RAG systems rely on effective indexing. Weak indexing can bury relevant content, omit key context, or fragment meaning—leading to incomplete or misleading results.

**Example:**

User query:
- "How do I reset my password?"

Problem:
- The document containing the answer says: “Click ‘Forgot Password’ on the login screen.”
- But the phrase “reset your password” doesn't appear anywhere in the text.

Potential bad outcome:
- The retriever misses the relevant document.
- The LLM responds: “Sorry, I couldn’t find anything about that,” even though the answer exists in the corpus.

### Strategy #1: Chunking Optimization

**Idea**:

In [None]:
# todo: not covered in course; do separately
# https://www.youtube.com/watch?v=8OJC21T2SL4

### Strategy #2: Multi-Representation Indexing

![Image](rsc/jupyter/multi_representational_indexing.png)

**Idea**: Instead of storing one embedding per document chunk, you store several, each capturing a different perspective, style, or abstraction level (e.g. original text, LLM short summary, LLM semantic summary, keyword list, etc.).

_**Note**: We'll focus on a simple case of this technique, in which we store a semantic summary of the document in our vector DB and use it to retrieve the original document (which we store separately in a document DB)._

### Strategy #3: RAPTOR

![Image](rsc/jupyter/raptor_indexing.png)

**Idea**: Create a hierarchy of documents summaries with high-level summaries at the top of the hierarchy, lower-level summaries in the middle, and the original documents at the bottom. When user queries come in:
- Abstract high-level queries are handled by the high-level and mid-level summaries.
- Specific low-level queries are handled by the original documents.

---

Goals of RAPTOR (Retrieval-Aware Pretraining for Targets of Retrieval)
1. Create meaningful, retriever-friendly chunks (not arbitrary token splits).
2. Organize them hierarchically to reflect document structure.
3. Use LLM-generated summaries to describe higher-level sections.

At index time:
- Chunk documents semantically using heuristics or LLMs.
- Organize chunks into a tree (paragraphs → sections → document).
- Summarize each node with an LLM.
- Index each level’s summary as a separate vector.

At query time:
- You can match the query against all levels.
- Traverse the hierarchy based on relevance.
- Retrieve the most informative chunk(s) at the right level of detail.

In [None]:
# todo: revisit, implement later
# Reference: https://github.com/langchain-ai/langchain/blob/master/cookbook/RAPTOR.ipynb

### Strategy #4: ColBERT

![Image](rsc/jupyter/colbert_indexing.png)
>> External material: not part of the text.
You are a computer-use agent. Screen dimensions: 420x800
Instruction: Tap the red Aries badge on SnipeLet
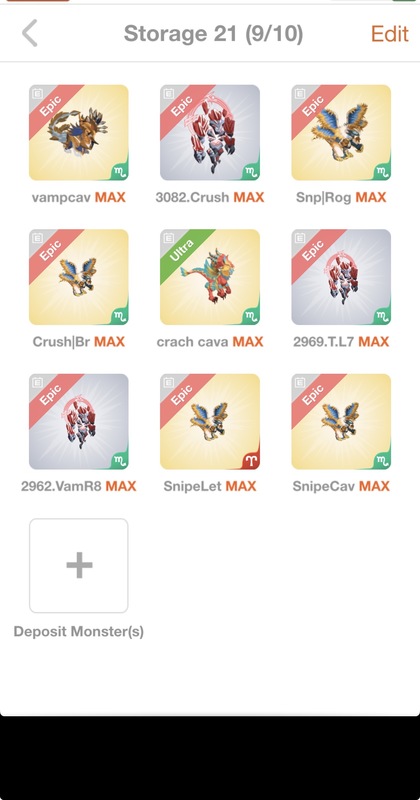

**Idea**: A fundamentally different algorithm for determining document-query similarity: each token in a query is matched against each token in a document, allowing for more precise and expressive retrieval (fine-grained, late-interaction retrieval).

---

With late interaction, the model doesn't collapse the input into a single vector. Instead:
- Query is encoded into a sequence of token vectors: `q₁, q₂, ..., qₙ`
- Document is encoded into a sequence of token vectors: `d₁, d₂, ..., dₘ`
- You match each query token against each document token, using cosine similarity.
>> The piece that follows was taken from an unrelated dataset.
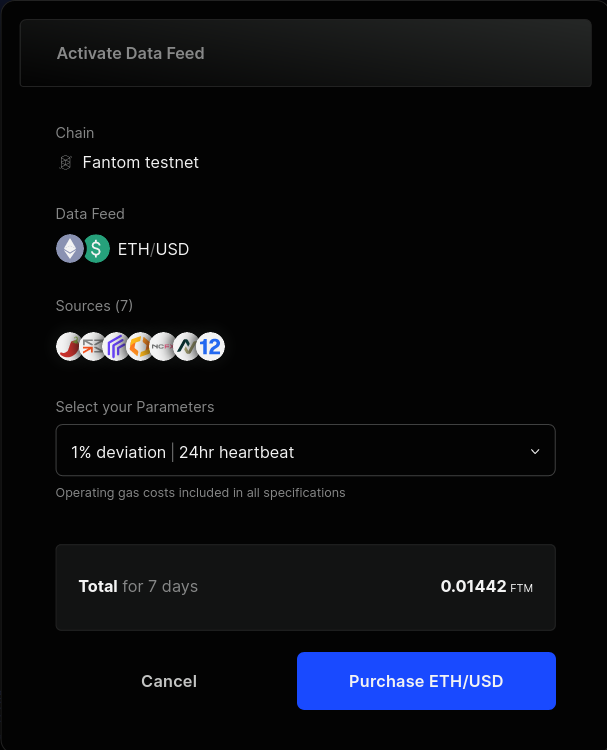Click the chevron arrow in parameters selector

pyautogui.click(x=535, y=452)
Then, for each query token, you take the maximum similarity across all document tokens (this is the `MaxSim` operation), and sum the results to get the final score.

**Example:**

Query:
- “When did Tesla begin?”

Two document chunks:
1. “Tesla was founded in 2003 by engineers...”
2. “Tesla makes electric vehicles and solar panels.”

In ColBERT:
- "when" in the query might match "2003" in document 1.
- "begin" might match "founded" in document 1.
- These specific token matches dominate the score.